Which pays more — SDR or BDR?

Base salaries are generally similar, with both roles typically in the entry to mid-level range. BDR roles sometimes carry a modest base salary premium reflecting the greater difficulty of cold outbound work and the strategic nature of enterprise account targeting. Variable compensation structures are also similar — both roles typically earn bonuses or commission tied to meetings booked or pipeline generated. Total compensation varies significantly by company size, industry, and geography.

Can one person do both SDR and BDR work?

Technically yes, and many small companies require it. In practice, combining both responsibilities creates a constant prioritization conflict — the urgency of inbound follow-up almost always crowds out the patience and focus required for effective outbound prospecting. If one person must do both, explicit time-blocking (for example, mornings dedicated to outbound research and afternoons to inbound follow-up) and separate metrics for each function are essential to prevent one activity from completely displacing the other.

Is SDR inbound or outbound?

The SDR role is primarily inbound. SDRs work with leads that marketing has already generated — people who have taken some action that signals interest, such as filling out a form, downloading content, or requesting a demo. Some companies also ask SDRs to do a degree of outbound prospecting, but the defining characteristic of the SDR function is qualifying and converting existing inbound interest rather than generating new interest from scratch.

What comes after SDR or BDR in a sales career?

The most common next step for both SDRs and BDRs is Account Executive — the closing role responsible for taking qualified opportunities through the full sales process to signed contracts. Beyond AE, the career path branches: some move into sales management and leadership, others into revenue operations or sales enablement, and some BDRs specifically move into strategic business development, partnerships, or enterprise account management roles. The skills developed in both entry-level roles — communication, resilience, process discipline, CRM proficiency — are foundational for almost every path in a sales career.

How long should someone stay in an SDR or BDR role?

Most sales professionals spend between 12 and 24 months in an SDR or BDR role before moving to an AE position. Staying too short — less than a year — means you have not developed the depth of skill or pattern recognition that makes you effective as a closer. Staying too long — beyond two years without a path to promotion — may signal a lack of either opportunity at the company or readiness for the next level. The right timeline depends on individual performance, company growth, and the availability of AE openings. Strong performers who are consistently hitting or exceeding targets are often promoted within 12 to 18 months.

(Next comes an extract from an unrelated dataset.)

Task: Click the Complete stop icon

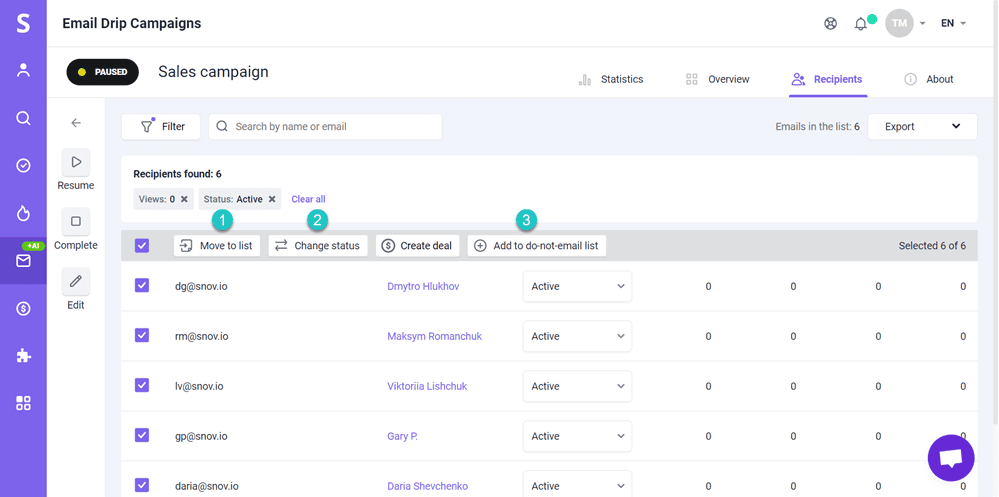Action: [76, 222]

Do all companies have both SDR and BDR roles?

No. Many companies — particularly smaller or earlier-stage businesses — have only one or the other, or combine both into a single role. At very small companies, founders and AEs often handle both inbound and outbound pipeline generation without any dedicated SDR or BDR function. The two-team structure becomes most common at Series B and beyond, when inbound volume is sufficient to justify a dedicated qualification team and strategic account targets justify dedicated outbound resources.

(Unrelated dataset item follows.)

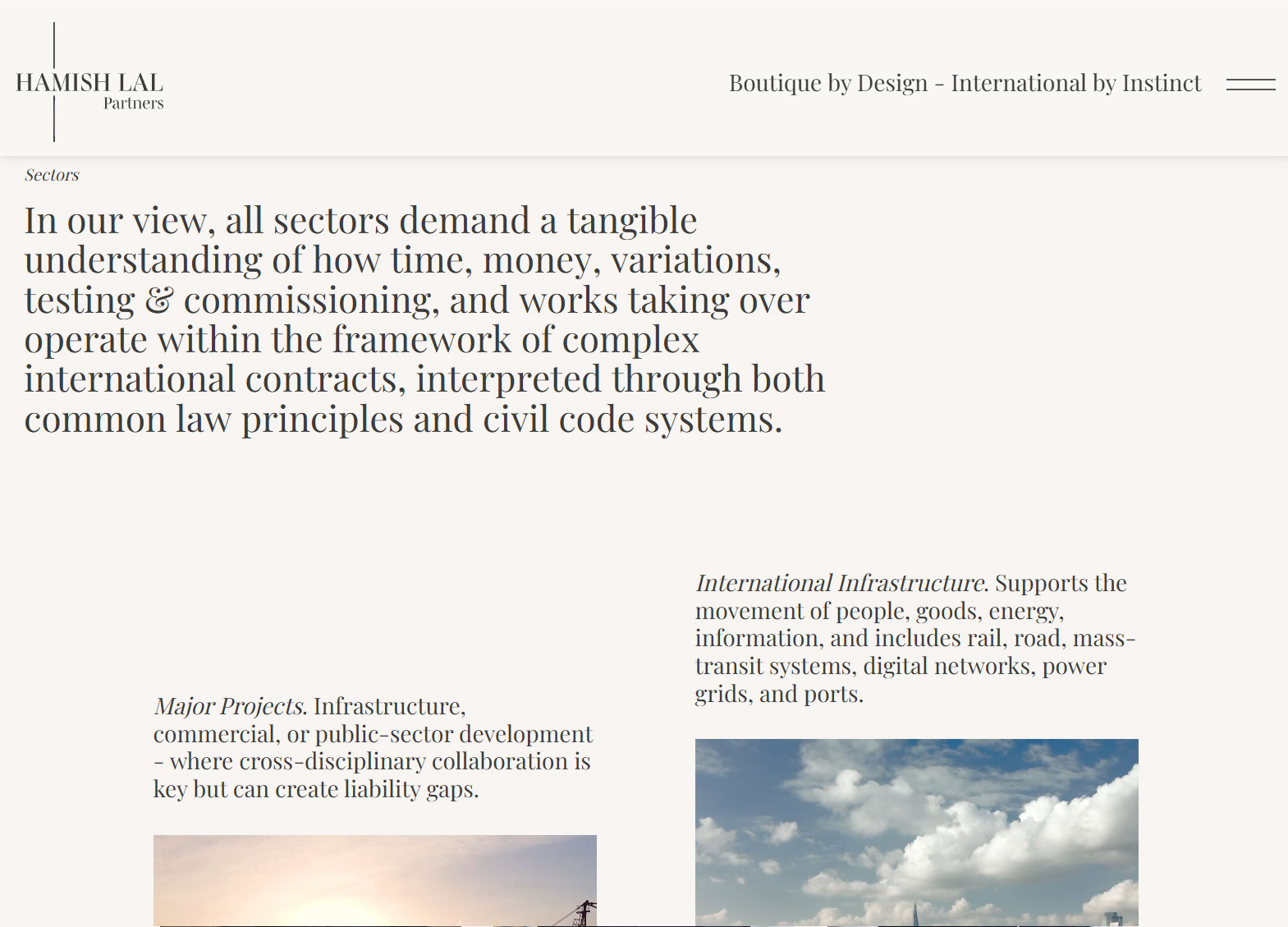The image size is (1288, 927).
Task: Click "common law principles" in the headline
Action: pyautogui.click(x=215, y=420)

What is the difference between an SDR and an AE?

An SDR (Sales Development Representative) focuses on the top of the funnel — generating and qualifying opportunities. An AE (Account Executive) focuses on the middle and bottom of the funnel — running full discovery calls, managing evaluation processes, presenting proposals, handling objections, and closing deals. SDRs hand off qualified opportunities to AEs; AEs take them across the finish line. The SDR role is generally entry-level with a focus on activity and pipeline generation. The AE role is more senior, typically commission-heavy, and evaluated on closed revenue rather than meetings booked.